• **EXERCISE OBJECTIVE**: Please update the entries from the line with "The width and height of the screenshot is (1688, 1026)." through the end of the entries by writing those lines out again with "Identify" changed to "Find" and nothing else altered.

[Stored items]

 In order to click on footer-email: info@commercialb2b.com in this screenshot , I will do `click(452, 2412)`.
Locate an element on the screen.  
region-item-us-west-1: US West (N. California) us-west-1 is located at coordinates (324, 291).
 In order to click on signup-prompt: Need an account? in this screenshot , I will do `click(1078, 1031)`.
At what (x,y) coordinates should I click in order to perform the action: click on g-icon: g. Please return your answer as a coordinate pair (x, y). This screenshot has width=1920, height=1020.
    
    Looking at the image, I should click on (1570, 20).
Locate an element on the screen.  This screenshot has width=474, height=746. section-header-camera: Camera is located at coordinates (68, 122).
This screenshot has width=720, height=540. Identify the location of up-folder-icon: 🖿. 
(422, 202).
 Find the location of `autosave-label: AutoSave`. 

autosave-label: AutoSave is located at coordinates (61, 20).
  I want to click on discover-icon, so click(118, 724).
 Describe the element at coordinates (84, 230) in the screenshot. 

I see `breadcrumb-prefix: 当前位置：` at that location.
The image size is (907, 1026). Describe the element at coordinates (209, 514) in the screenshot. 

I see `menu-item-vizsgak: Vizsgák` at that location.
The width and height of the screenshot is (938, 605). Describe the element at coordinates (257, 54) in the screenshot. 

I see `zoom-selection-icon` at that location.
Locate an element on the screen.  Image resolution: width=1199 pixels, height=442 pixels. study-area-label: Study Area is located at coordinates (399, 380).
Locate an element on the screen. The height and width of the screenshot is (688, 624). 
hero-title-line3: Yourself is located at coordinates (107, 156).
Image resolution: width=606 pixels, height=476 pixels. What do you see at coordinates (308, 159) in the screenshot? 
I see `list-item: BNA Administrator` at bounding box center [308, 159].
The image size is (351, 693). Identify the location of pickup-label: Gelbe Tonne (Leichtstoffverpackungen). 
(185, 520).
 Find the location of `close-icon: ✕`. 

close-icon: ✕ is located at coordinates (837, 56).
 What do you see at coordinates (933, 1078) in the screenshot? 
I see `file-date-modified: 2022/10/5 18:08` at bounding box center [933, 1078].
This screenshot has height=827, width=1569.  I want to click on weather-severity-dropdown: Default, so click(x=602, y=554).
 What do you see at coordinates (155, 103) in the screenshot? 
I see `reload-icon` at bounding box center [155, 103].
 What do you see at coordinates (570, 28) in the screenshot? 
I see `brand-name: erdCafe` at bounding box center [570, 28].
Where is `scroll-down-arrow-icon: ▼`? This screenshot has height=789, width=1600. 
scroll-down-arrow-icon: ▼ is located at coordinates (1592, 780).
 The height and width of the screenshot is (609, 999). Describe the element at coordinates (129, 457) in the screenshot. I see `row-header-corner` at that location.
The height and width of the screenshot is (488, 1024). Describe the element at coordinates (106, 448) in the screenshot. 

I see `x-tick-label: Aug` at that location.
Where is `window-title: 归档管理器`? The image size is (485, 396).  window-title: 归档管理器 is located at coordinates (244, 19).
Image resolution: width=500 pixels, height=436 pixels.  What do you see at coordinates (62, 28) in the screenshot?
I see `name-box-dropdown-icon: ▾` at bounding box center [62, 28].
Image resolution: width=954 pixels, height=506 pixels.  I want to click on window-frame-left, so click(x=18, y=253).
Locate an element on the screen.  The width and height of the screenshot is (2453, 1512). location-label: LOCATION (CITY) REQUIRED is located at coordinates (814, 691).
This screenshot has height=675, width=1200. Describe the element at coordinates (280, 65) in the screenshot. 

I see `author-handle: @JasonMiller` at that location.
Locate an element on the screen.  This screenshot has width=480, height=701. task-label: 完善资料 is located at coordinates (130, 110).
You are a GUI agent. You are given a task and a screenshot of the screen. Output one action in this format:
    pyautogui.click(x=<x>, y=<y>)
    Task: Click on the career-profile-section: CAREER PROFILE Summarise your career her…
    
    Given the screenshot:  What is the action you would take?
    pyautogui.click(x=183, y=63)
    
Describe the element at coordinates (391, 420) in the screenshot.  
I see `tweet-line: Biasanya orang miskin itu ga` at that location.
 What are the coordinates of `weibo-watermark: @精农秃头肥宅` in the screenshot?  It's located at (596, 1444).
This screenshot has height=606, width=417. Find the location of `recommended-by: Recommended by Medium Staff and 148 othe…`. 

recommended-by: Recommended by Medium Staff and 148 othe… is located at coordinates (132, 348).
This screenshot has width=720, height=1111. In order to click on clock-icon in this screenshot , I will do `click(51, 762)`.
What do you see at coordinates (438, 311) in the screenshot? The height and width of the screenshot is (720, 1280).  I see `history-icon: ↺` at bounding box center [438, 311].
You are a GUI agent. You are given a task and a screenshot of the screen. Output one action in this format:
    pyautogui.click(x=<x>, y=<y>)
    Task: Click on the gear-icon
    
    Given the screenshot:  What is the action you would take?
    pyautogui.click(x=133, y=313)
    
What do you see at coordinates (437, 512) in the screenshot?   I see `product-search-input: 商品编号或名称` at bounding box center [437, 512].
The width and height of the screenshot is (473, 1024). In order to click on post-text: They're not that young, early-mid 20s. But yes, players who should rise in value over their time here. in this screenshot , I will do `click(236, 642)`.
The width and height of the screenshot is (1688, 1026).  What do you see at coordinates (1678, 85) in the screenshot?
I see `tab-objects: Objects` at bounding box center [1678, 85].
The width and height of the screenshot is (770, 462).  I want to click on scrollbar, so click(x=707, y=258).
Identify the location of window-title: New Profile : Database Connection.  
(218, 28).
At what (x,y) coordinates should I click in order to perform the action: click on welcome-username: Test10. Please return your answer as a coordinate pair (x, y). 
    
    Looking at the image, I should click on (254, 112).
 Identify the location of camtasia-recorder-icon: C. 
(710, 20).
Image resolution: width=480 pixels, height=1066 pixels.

• **SOLVED PROBLEM**:
The width and height of the screenshot is (1688, 1026).  What do you see at coordinates (1678, 85) in the screenshot?
I see `tab-objects: Objects` at bounding box center [1678, 85].
The width and height of the screenshot is (770, 462).  I want to click on scrollbar, so click(x=707, y=258).
Find the location of window-title: New Profile : Database Connection.  
(218, 28).
At what (x,y) coordinates should I click in order to perform the action: click on welcome-username: Test10. Please return your answer as a coordinate pair (x, y). 
    
    Looking at the image, I should click on (254, 112).
 Find the location of camtasia-recorder-icon: C. 
(710, 20).
Image resolution: width=480 pixels, height=1066 pixels.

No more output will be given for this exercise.